Namaz III
Namazda Kur’an’dan bir parça okumak (kıraat), namazın en önemli farzlarından biridir. Bu farzı yerine getirebilmek için Fâtiha suresini ve arkasından okunacak birkaç kısa sure veya ayeti iyi ezberlemek ve yanlışsız olarak okumak gerekmektedir. Namazın farzlarından biri olan kıraatın ezberden ve düzgün şekilde yapılması esastır. Her mümin, gönülden gelen bir şevk ve istekle yüce Allah'ın kelamından en azından namazda yanlışsız okuyacak kadar öğrenmelidir. Müminlerin Kur'an ayetlerini kasıtlı olarak yanlış okumaları düşünülemez. Kıraat hatalarının namazı bozup bozmayacağı konusunda önceki Hanefîlerin belirledikleri ölçüler, ihtiyat bakımından daha uygun; sonraki Hanefîlerin ölçüleriyse daha kolaylaştırıcıdır.

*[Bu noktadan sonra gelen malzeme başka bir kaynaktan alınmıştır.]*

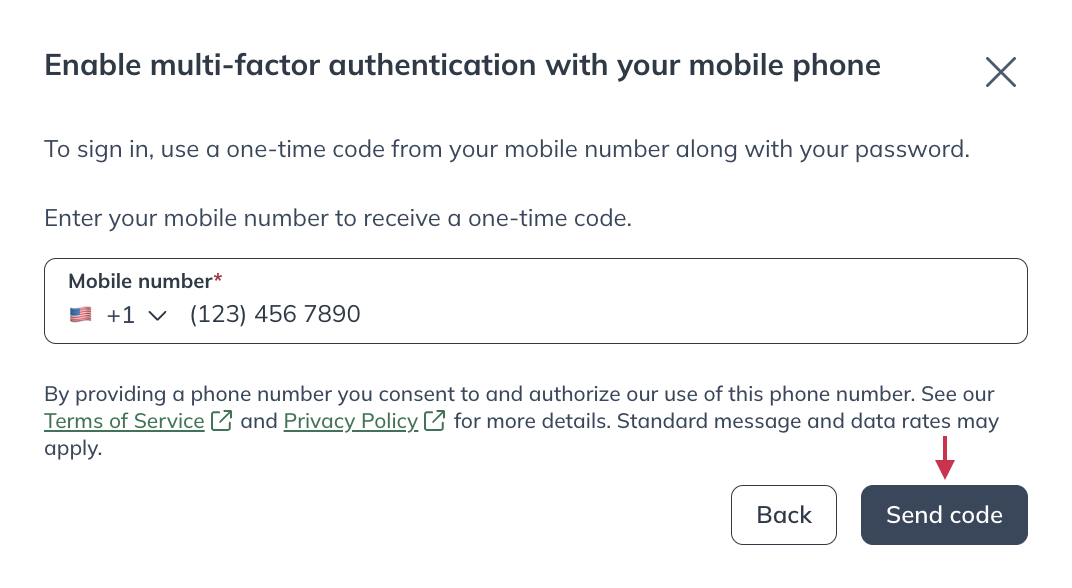
Task: Open the Terms of Service link
Action: [123, 421]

İslam dini günlük olarak beş vakit namazı emretmiş ve bunların cemaatle kılınmasını teşvik etmiştir. Haftalık olarak kılınan cuma namazının ve yıllık olarak iki kere kılınan Ramazan ve Kurban bayramı namazlarının ise mutlaka cemaatle yerine getirilmesi gerekmektedir. Günlük namazların cemaatle kılınması yirmi yedi derece daha faziletli sayılmıştır. Kadınlar da Hz. Peygamber döneminde müsait oldukları zamanlarda günlük namazlar için, cuma ve bayram namazları için camide cemaate katılırlardı. Günümüzde de, tıpkı Hz. Peygamber dönemindeki gibi, camideki dini çoşkuyu birlikte hissetmek amacıyla, kadınların cemaate katılmaları teşvik edilmelidir.

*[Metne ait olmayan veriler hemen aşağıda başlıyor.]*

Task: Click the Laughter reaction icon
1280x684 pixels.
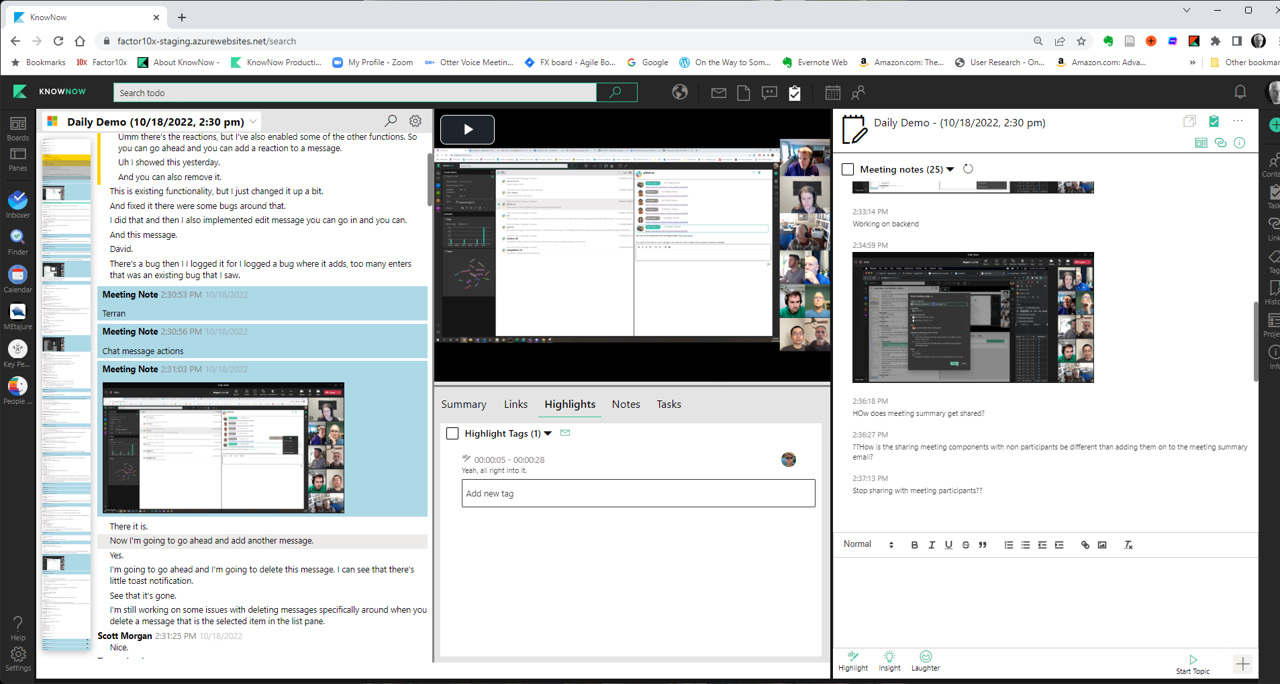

Cemaatle namazda saf düzeni önemli görülmüştür. İbadetin huşu içinde yapılabilmesi bakımndan saf düzenine uyulması istenmiştir. Buna göre önce erkekler safı, sonra çocuklar safı ve onun arkasında da kadınlar safı olacak şekilde sıra yapılır. Erkeklerle, erkek çocuklar arasındaki düzene uymak sünnet; kadınlar safının erkeklere bitişik veya onlardan ileride olmaması ise farz hükmünde görülmüştür. Kadınların caminin üst mahfili veya caminin ana alanı içinde uygun şekilde bölünmüş alanlarda bulunmaları uygun olacaktır.
Bir yerde tek bir cemaatin oluşturulması esastır. Makul bir mazeret bulunmadıkça aynı yerde farklı cemaatler oluşturulması hoş karşılanmamıştır. Cemaate katılmamak için mazeret olabilecek hâller hastalık, bedeni arızalar, korku, olumsuz hava şartları gibi durumlardır.
Namazda cemaate önderlik etmek anlamındaki imamlık, bir fazilet makamı olup imamın mümkün olduğu ölçüde dini açıdan üstün özelliklere sahip birisi olması ve bazı olumsuzluklar taşımamasına dikkat edilmiştir. İslam’ın ilk dönemlerinde Hz. Peygamber ve râşit halifeler devlet başkanlığı ile namaz imamlığını bağlantılı olarak görüp camide namazları bizzat kıldırdıklarından, İslam âlimleri namaz imamlığını îfâ etme işini öncelikle devlet başkanı veya onu temsil eden yöneticilerin hakkı olarak değerlendirmişlerdir.
İmam cemaati temsil ettiğinden, imamın kıraati, cemaatin kıraati yerine geçmektedir. Bu sebeple imamın, kıraat farzını yerine getirebilecek ölçüde Kur’an’dan bir kısmı ezbere ve düzgün okuyabilmesi gerekir.
İmama uyan kişi, ya namazı başından sonuna kadar imamla birlikte kılmak veya imam en az bir rekât kıldıktan sonra yetişmek yahut imamla birlikte başladığı hâlde çeşitli sebeplerle namazın bir bölümünü imamla birlikte kılamamak şeklinde üç durumda bulunabilir. Namazı başından sonuna kadar imamla birlikte kılana müdrik, imam en az bir rek’at kıldıktan sonra yetişene mesbûk, imamla birlikte başladığı halde çeşitli sebeplerle namazın bir bölümünü imamla birlikte kılamayana da lâhik denir. Bunlardan herbirinin dikkat etmesi gereken özel hükümleri bulunmaktadır.